CN112553203A - 一种调控杨树生长发育的长链非编码RNA-lnc5及其应用 - Google Patents

Abstract

本发明公开了一种调控杨树生长发育的长链非编码RNA‑lnc5及其应用，属于植物基因工程技术领域。该长链非编码RNA‑lnc5的cDNA全长序列如SEQ ID NO.1所示，有1个长75bp的小开放阅读框，序列如SEQ ID NO.2所示。构建RNA‑lnc5基因的瞬时表达载体，在杨树原生质体中对lnc5的编码能力进行验证，发现lnc5不具有编码能力。通过将lnc5基因转入杨树，与未转基因杨树相比，过量表达lnc5基因的转基因杨树表现出不定根数目明显减少、最大侧根长增加和株高显著减少，表明过量表达lnc5基因能促进杨树侧根伸长、抑制杨树茎的生长和不定根的形成及降低植株的高度。

Description

一种调控杨树生长发育的长链非编码RNA-lnc5及其应用

技术领域

本发明属于植物基因工程技术领域，具体涉及一种调控杨树生长发育的长链非编码RNA-lnc5及其应用。

背景技术

不定根发生是林木重要的繁殖和适应性特征。以初生根及侧根为主的禾本科农作物，根系发育主要取决于根尖干细胞的维持与分化，它不仅是作物在有利条件下高产的重要保障，也是作物抗逆育种的基础；而依赖于无性系选育和无性系造林的林木树种，插穗的“不定”生根及其应答逆境胁迫的可塑性发育，既是林木在复杂土壤环境中的资源获取机制，也是无性系林业生产中的核心环节，其关键是不定根原基的形成。作为林木基础生物学研究的模式树种，杨树也是开展林木不定根发生机理研究的首选。目前，虽然杨树不定根发生相关的部分关键基因、miRNA以及调控通路已经得到了初步验证，但杨树基因组中有关lncRNA真实性鉴定与注释面临巨大挑战。
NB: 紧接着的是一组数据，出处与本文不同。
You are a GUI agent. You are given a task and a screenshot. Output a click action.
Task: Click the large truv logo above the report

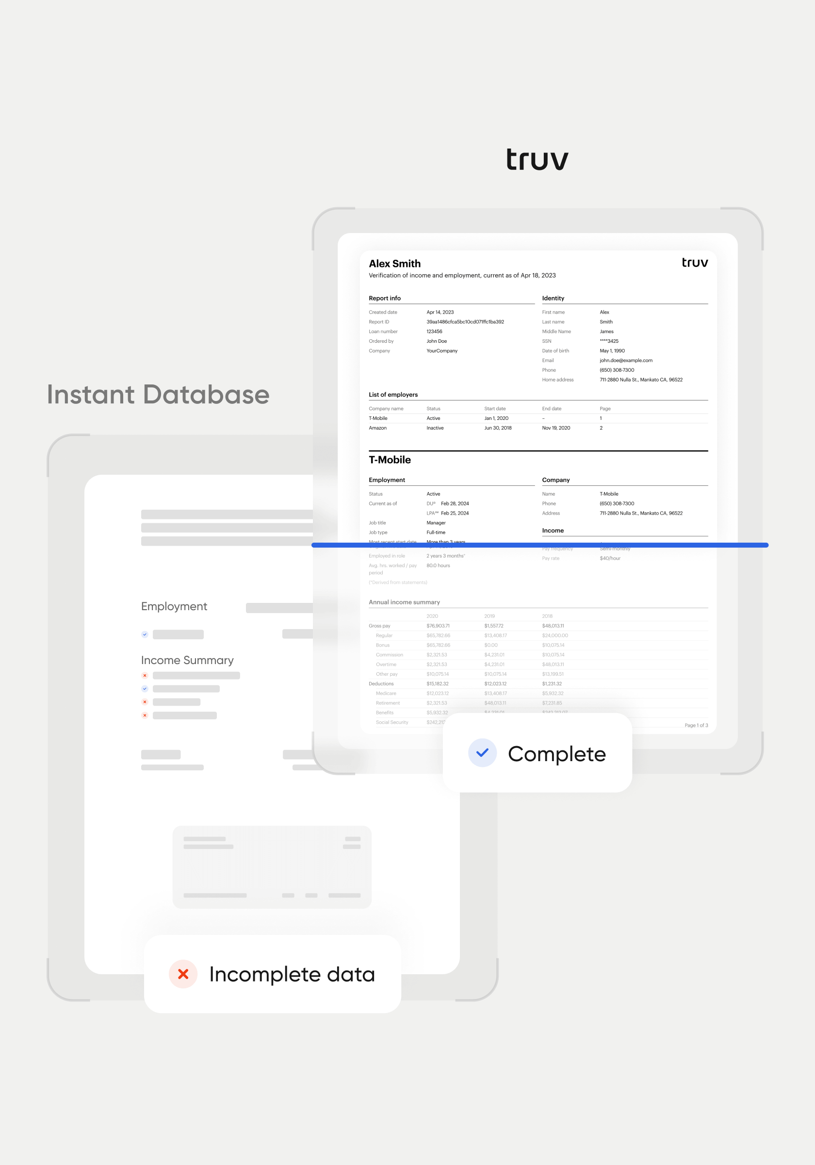(x=537, y=160)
长链非编码RNA(long non-coding RNA，lncRNA)是一类序列保守性低、长度大于200个核苷酸且不具有蛋白编码能力的转录本。大多数lncRNA由RNA聚合酶II转录，部分来源于RNA聚合酶III，植物中有少量lncRNA由其特有RNA聚合酶IV和V产生；多数lncRNA具有特定的空间结构和时空表达模式。植物lncRNA的研究才刚刚起步，但已逐渐在拟南芥、水稻、苜蓿、玉米、番茄、棉花等草本模式植物的分子生物学领域崭露头角。相对于mRNA和miRNA在进化上的保守性，lncRNA序列相似性弱、作用机制复杂多样，在模式植物上所揭示的lncRNA作用方式很难在不同物种间类推。林木较草本植物有更为复杂的生长发育和逆境应答机制，近年来，基于高通量测序和生物信息预测的林木lncRNA也大量涌现，在林木生长发育和逆境应答的多个环节均已发现lncRNA的作用踪迹。到目前为止，尚未有林木lncRNA生物学功能及其作用机制的研究报道。

发明内容

针对现有技术存在的上述问题，本发明所要解决的技术问题在于提供一种调控杨树生长发育的长链非编码RNA-lnc5。本发明所要解决的另一技术问题在于提供所述调控杨树生长发育的长链非编码RNA-lnc5的应用。

为了解决上述技术问题，本发明所采用的技术方案如下：

一种调控杨树生长发育的长链非编码RNA-lnc5，其cDNA全长序列如SEQ ID NO.1所示。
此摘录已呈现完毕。